Unity Biotechnology is seeking an exceptional and highly motivated individual to lead the Analytical Development group. Reporting to the Vice President of Technical Operations, the individual will lead all analytic development activities across a dynamic development space, including CMO leadership and in-house development of phase appropriate analytical methods to support Unity’s extensive portfolio. The successful candidate will be flexible, have strong leadership skills, be quality minded, and be well versed in small molecule analytical method development and validation for drug substances and drug products beyond solid oral dosage.
- Develop and optimize phase appropriate analytical test methods, with a focus on stability indicating HPLC methods, to support sterile liquid, suspension, and lyophilized formulations for parental, pulmonary, and ocular development programs
- Develop and optimize phase appropriate analytical in-process and release methods to support drug substance manufacturing, focusing on HPLC based methods
- Manage technology transfer and validation of analytical methods to support starting material, intermediate, drug substance and drug product testing at CMOs
- Working with members of Technical Operations and Quality Assurance, establish and justify specifications for drug substances, starting materials, intermediates and drug products
- Identify and characterize impurities and degradation products
- Oversee release testing and stability studies of drug substances and drug products at CMOs
- Trend in-process, release, and stability data using statistical methods
- Working closely with other senior members of the Technical Operations team, help to evaluate and select pharmaceutical development and manufacturing CMOs that are aligned with Unity’s development strategy.

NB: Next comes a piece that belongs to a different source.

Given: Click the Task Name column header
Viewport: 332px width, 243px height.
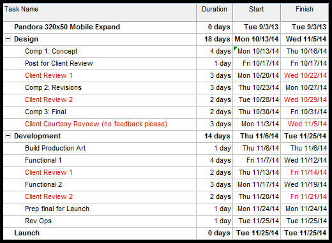Looking at the screenshot, I should point(100,12).
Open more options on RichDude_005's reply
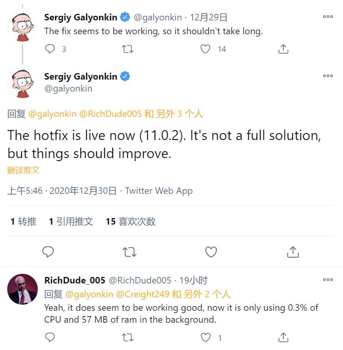 328,280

- Project leadership and management of multiple drug product CMOs, including technology transfers and person-in-plant as part of outsourcing oversight.
- Serve as the Technical Operations group representative on Unity multidisciplinary project teams.
- Review and approve method protocols, method validations, and development reports for GMP activities.
- Authorship of regulatory documents (IND/CTA and NDA/MAA) as well as internal development reports.
- Ability to coordinate with internal and external quality control, quality assurance, and regulatory personnel to resolve technical issues or deviations.
- Up to 15% travel to domestic and foreign contractors for scientific project management and monitoring of critical project activities.